With all the good news out there, it's hard to rain on anybody's parade. Operators see whole home DVR as a way to keep subscribers in the fold. But once every triple-play bundle out there features a whole-home offering, what's to keep subscribers from jumping to a competitor?

Cox tru2way interactive menuCompetition for end customers is increasing while the cable industry finds its new subscriber numbers leveling off. Time Warner Cable saw 105,000 basic cable subscribers walk away in the fourth quarter of 2009, while cable competitor AT&T U-Verse had to work hard to keep new subscriber adds above 248,000--something it had no problem doing just a year earlier.

FTTH provider Verizon last month dropped its two-year contract requirement in the Tampa, Fla. area and in Pennsylvania, and this week announced it would offer a one-month trial to new subscribers in Tampa--a clear ploy to bump subscriber numbers, hang the cost (and it's a big cost, at $1,350 per install).

Overall, SNL Kagan reports, cable subscribers in the U.S. slipped from 62.6 million in 2008 to 62.1 million in 2009.

Meantime, many viewers are eyeing the Internet more and more as an avenue for entertainment and spending less time in front of the television. While the TV still reigns as the primary source of movies and other programming, some consumers have already cut the cord and do all their communicating and movie-watching online or wirelessly.

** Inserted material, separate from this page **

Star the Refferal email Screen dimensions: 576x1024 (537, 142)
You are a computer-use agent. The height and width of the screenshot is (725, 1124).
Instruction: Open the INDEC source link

So, whole home DVR is not the solution to subscriber losses--but it can be an effective tool in reducing them.

For starters, the whole home upgrade is an important step for traditional cable in that opens the way for them to deliver IP-based services-voice, data or over-the-top video, a technology both maligned and admired by cable stalwarts--to subscribers. "Whole home DVR is an important next step in cable's intentions to network key IP devices in the home," a Cisco spokesman says in a recent press release on its site.

Whole home networking is a value-added service that comes just as cable operators are trying to figure out their next big thing--quad play, the magic bullet that most hope will have subscriber numbers climbing again.

But just having whole home service is not enough--not when most of the top 10 cable providers will have their own offerings before the end of the year. Customers may respond to lower prices for the DVRs, but ultimately it's the quality of service--both from the technology itself and in terms of customer service--that will keep subscribers in place.